Note: Lower case letters and upper case letters should be considered different. 
 
Examples: 


Input: str1 = “The quick brown fox jumps”, str2 = “the fox was quicker than the dog” 
Output: No 
Explanation: 
In str2, there is d character, which is not present in str1. So, it is impossible to make the string str2 from str1 
 

Input: str1 = “we all love geeksforgeeks”, str2 = “we all love geeks” 
Output: Yes  

Naive Approach: The simplest approach is to search for every character of str2 in str1. If all the characters are found then print “Yes”. Otherwise, print “No”. 

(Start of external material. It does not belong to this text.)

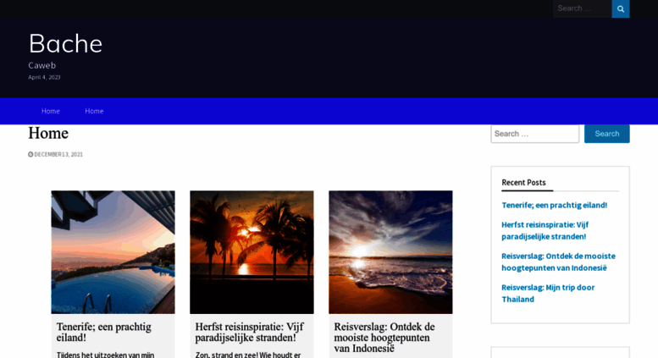
Task: Select the second Home menu item
Action: point(94,111)
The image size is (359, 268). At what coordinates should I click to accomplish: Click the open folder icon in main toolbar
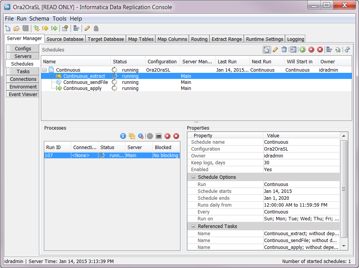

Implementation of the above approach

C++

#include <iostream>
#include <unordered_map>
using namespace std;
 
string can_compose_str(string str1, string str2) {
    unordered_map<char, int> freq_map;
    for (char ch : str1) {
        freq_map[ch]++;
    }
    for (char ch : str2) {
        if (freq_map.find(ch) == freq_map.end() || freq_map[ch] < 1) {
            return "No";
        }
        freq_map[ch]--;
    }
    return "Yes";
}
 
int main() {
    string str1 = "abcdef";
    string str2 = "abcde";
    cout << can_compose_str(str1, str2) << endl; // Output: Yes
    return 0;
}

                    

Java

import java.util.HashMap;
import java.util.Map;
 
public class Main {
    public static String canComposeStr(String str1, String str2) {
        Map<Character, Integer> freqMap = new HashMap<>();
        for (char ch : str1.toCharArray()) {
            freqMap.put(ch, freqMap.getOrDefault(ch, 0) + 1);
        }
        for (char ch : str2.toCharArray()) {
            if (!freqMap.containsKey(ch) || freqMap.get(ch) < 1) {
                return "No";
            }
            freqMap.put(ch, freqMap.get(ch) - 1);
        }
        return "Yes";
    }
 
    public static void main(String[] args) {
        String str1 = "abcdef";
        String str2 = "abcde";
        System.out.println(canComposeStr(str1, str2)); // Output: Yes
    }
}

                    

Python

def can_compose_str(str1, str2):
    freq_map = {}
    for ch in str1:
        freq_map[ch] = freq_map.get(ch, 0) + 1
    for ch in str2:
        if ch not in freq_map or freq_map[ch] < 1:
            return "No"
        freq_map[ch] -= 1
    return "Yes"
 
str1 = "abcdef"
str2 = "abcde"
print(can_compose_str(str1, str2)) # Output: Yes

                    

C#

using System;
using System.Collections.Generic;
 
public class Program {
    public static string CanComposeStr(string str1, string str2) {
        Dictionary<char, int> freqMap = new Dictionary<char, int>();
        foreach (char ch in str1) {
            if (freqMap.ContainsKey(ch)) {
                freqMap[ch]++;
            } else {
                freqMap[ch] = 1;
            }
        }
        foreach (char ch in str2) {
            if (!freqMap.ContainsKey(ch) || freqMap[ch] < 1) {
                return "No";
            }
            freqMap[ch]--;
        }
        return "Yes";
    }
 
    public static void Main() {
        string str1 = "abcdef";
        string str2 = "abcde";
        Console.WriteLine(CanComposeStr(str1, str2)); // Output: Yes
    }
}

                    

Javascript

function canComposeStr(str1, str2) {
  let freqMap = new Map();
  for (let ch of str1) {
    freqMap.set(ch, freqMap.get(ch) + 1 || 1);
  }
  for (let ch of str2) {
    if (!freqMap.has(ch) || freqMap.get(ch) < 1) {
      return "No";
    }
    freqMap.set(ch, freqMap.get(ch) - 1);
  }
  return "Yes";
}
 
let str1 = "abcdef";
let str2 = "abcde";
console.log(canComposeStr(str1, str2)); // Output: Yes

                    

Output
Yes


Time Complexity: O(N*M) 
Auxiliary Space: O(1) 
 

Efficient Approach: The idea is to mark the presence of all characters of str1 in a count[] array. Then traverse str2 and check if the characters of str2 is present in str1 or not. 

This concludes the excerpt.